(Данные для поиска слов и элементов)

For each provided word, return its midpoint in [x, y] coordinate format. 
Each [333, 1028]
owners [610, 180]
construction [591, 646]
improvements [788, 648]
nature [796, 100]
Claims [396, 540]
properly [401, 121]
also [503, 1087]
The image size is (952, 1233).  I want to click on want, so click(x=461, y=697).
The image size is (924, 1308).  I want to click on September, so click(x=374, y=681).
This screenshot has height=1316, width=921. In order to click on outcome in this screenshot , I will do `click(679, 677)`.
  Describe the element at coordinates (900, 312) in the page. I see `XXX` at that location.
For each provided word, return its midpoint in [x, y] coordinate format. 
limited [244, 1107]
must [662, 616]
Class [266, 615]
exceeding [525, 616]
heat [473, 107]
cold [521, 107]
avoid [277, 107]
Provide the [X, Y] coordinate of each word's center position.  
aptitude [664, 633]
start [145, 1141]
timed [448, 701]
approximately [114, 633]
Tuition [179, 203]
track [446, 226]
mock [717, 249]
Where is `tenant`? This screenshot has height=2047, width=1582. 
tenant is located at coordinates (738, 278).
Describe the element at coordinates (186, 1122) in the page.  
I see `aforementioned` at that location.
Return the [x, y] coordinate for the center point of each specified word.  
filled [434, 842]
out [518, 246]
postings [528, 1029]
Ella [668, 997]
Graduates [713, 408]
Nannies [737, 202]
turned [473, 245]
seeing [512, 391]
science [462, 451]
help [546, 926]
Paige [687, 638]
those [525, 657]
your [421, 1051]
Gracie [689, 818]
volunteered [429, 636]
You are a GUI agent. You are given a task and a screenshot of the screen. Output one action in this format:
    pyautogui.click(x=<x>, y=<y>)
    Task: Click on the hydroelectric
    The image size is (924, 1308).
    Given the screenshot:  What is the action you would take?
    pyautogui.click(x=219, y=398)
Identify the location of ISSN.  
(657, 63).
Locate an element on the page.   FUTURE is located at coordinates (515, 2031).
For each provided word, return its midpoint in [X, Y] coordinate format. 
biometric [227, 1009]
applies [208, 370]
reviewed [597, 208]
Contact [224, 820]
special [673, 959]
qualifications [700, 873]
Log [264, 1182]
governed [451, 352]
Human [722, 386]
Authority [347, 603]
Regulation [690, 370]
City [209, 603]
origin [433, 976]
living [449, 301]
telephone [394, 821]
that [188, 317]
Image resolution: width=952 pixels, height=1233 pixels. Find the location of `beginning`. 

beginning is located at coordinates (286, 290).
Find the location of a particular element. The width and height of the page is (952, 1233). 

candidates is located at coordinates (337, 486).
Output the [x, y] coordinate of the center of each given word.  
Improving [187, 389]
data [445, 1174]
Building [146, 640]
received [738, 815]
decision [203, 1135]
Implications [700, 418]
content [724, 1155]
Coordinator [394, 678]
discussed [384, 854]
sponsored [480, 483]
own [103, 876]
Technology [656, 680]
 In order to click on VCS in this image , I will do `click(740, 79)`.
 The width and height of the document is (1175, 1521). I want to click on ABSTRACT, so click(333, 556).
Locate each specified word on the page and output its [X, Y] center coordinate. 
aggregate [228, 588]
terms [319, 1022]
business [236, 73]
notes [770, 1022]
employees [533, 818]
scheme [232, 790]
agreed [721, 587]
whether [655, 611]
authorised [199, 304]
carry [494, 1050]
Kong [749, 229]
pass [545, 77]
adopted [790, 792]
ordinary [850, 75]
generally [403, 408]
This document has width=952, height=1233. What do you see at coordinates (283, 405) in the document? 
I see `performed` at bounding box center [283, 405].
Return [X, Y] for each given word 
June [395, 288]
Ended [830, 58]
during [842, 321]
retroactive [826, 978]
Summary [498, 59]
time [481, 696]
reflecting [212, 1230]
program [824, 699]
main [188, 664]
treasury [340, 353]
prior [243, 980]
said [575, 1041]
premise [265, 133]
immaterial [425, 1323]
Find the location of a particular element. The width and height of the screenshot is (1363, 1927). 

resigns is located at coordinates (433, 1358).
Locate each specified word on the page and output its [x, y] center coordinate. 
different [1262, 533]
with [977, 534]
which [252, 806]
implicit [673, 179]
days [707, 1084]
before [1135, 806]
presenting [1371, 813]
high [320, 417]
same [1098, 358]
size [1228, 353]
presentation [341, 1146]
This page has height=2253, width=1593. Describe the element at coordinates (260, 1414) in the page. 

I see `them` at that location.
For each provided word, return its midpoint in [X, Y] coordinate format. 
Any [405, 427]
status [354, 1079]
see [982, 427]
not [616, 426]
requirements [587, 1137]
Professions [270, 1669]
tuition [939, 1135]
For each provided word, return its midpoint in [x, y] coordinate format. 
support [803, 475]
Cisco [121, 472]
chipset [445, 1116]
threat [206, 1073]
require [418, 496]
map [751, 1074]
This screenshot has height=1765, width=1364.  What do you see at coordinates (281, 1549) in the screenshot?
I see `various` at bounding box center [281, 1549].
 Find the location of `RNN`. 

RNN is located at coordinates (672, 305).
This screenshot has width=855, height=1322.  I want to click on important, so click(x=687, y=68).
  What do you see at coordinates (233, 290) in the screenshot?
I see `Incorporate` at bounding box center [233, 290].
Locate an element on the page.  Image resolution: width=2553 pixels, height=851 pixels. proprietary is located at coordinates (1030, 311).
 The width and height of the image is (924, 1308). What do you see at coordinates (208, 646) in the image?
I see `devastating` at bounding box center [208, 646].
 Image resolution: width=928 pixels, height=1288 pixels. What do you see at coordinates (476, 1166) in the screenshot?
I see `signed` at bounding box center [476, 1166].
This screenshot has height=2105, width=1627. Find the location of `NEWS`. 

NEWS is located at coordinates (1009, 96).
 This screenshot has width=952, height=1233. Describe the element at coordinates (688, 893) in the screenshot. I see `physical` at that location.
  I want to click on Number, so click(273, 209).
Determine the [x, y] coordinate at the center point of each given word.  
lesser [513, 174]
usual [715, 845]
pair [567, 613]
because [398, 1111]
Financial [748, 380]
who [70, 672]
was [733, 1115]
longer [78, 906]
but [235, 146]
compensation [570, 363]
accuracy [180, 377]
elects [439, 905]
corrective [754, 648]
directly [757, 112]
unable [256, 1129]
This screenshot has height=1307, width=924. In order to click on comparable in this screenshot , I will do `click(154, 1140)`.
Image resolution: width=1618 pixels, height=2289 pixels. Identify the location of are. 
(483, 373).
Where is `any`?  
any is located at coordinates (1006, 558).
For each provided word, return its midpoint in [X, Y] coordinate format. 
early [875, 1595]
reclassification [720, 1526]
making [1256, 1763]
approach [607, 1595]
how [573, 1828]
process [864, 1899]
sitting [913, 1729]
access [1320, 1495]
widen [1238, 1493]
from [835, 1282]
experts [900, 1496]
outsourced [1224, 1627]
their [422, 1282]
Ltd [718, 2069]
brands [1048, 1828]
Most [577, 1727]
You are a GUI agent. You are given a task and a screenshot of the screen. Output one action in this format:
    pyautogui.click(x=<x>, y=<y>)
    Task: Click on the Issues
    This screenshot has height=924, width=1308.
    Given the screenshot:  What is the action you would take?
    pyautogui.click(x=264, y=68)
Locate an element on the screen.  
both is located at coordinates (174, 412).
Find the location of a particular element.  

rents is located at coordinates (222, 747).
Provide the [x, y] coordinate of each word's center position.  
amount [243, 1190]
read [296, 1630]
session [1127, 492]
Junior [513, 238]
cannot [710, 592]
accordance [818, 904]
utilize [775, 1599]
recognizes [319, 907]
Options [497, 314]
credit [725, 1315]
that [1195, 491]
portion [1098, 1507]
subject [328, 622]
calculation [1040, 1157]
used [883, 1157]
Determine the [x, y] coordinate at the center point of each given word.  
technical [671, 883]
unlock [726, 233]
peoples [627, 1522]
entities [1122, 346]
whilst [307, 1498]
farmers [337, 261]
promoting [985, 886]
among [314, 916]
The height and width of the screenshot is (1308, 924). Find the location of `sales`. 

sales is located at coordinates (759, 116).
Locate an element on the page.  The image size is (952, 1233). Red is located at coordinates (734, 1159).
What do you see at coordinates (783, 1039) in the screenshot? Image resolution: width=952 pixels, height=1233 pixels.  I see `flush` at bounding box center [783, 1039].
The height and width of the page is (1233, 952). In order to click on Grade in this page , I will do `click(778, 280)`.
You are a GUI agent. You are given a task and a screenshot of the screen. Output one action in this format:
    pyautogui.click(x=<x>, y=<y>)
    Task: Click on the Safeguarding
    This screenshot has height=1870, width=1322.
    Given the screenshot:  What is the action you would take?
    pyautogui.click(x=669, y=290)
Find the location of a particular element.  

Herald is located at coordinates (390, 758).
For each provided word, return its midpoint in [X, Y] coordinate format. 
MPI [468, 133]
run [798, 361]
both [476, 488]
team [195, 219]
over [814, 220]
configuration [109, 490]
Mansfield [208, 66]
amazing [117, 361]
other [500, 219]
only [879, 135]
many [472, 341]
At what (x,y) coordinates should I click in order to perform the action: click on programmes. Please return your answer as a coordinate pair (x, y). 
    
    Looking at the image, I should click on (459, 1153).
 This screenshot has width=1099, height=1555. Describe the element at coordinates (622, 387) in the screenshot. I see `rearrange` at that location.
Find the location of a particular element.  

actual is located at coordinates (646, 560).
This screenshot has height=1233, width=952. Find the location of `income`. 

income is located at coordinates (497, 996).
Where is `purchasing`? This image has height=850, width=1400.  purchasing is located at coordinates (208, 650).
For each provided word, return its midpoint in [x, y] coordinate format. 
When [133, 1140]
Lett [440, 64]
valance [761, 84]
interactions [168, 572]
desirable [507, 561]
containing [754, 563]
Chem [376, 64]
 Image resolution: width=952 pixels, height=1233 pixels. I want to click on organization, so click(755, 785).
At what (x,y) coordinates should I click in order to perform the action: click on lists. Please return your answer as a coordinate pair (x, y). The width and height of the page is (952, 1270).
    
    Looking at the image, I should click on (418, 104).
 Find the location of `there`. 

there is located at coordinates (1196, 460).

ВАША ЗАДАЧА:
Перепишите из листинга без изменений строки, начиная со строки, где есть «used [883, 1157]», и заканчивая строкой, где есть «The height and width of the page», включительно.

ПРАВИЛЬНЫЙ ОТВЕТ:
used [883, 1157]
Determine the [x, y] coordinate at the center point of each given word.  
technical [671, 883]
unlock [726, 233]
peoples [627, 1522]
entities [1122, 346]
whilst [307, 1498]
farmers [337, 261]
promoting [985, 886]
among [314, 916]
The height and width of the screenshot is (1308, 924). Find the location of `sales`. 

sales is located at coordinates (759, 116).
Locate an element on the page.  The image size is (952, 1233). Red is located at coordinates (734, 1159).
What do you see at coordinates (783, 1039) in the screenshot? Image resolution: width=952 pixels, height=1233 pixels.  I see `flush` at bounding box center [783, 1039].
The height and width of the page is (1233, 952). In order to click on Grade in this page , I will do `click(778, 280)`.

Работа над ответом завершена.